Botschafter Nazarian unterstrich im Gespräch mit dem Kardinal-Staatssekretär die armenische Position im Hinblick auf den Konflikt um Artsach. Der armenische Vatikan-Botschafter verteilte auch unter seinen Kolleginnen und Kollegen im Diplomatischen Corps, das beim Heiligen Stuhl akkreditiert ist, das Interview des armenischen Ministerpräsidenten Nikol Pashinian, der die Türkei beschuldigt, den Völkermord an den Armeniern (der zwischen 1915 und 1923 im sterbenden Osmanischen Reich stattgefunden hatte) fortsetzen zu wollen und eine Neuauflage des Osmanischen Reiches zu planen, der Armenien „im Weg“ stehe.
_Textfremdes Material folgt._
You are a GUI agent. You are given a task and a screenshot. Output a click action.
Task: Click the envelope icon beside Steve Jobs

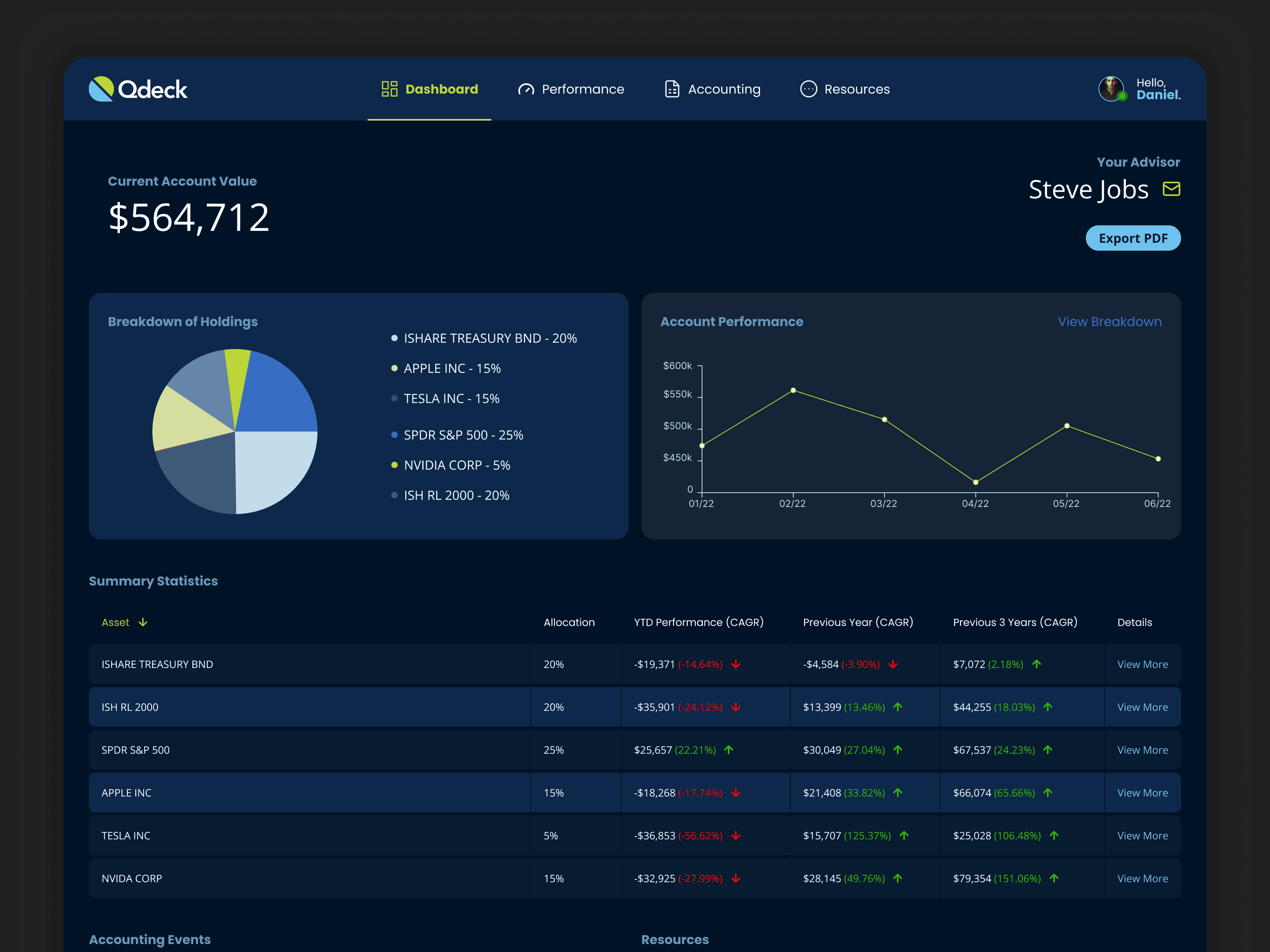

Der armenisch-apostolische Katholikos-Patriarch Karekin II. hatte Papst Franziskus am 27. September – wenige Stunden nach dem Beginn der azerbaidschanischen Angriffe – in der Domus Sanctae Marthae direkt informiert. Der Papst trat dann beim Angelus-Gebet für eine sofortige Lösung des Konflikts im Kaukasus ein.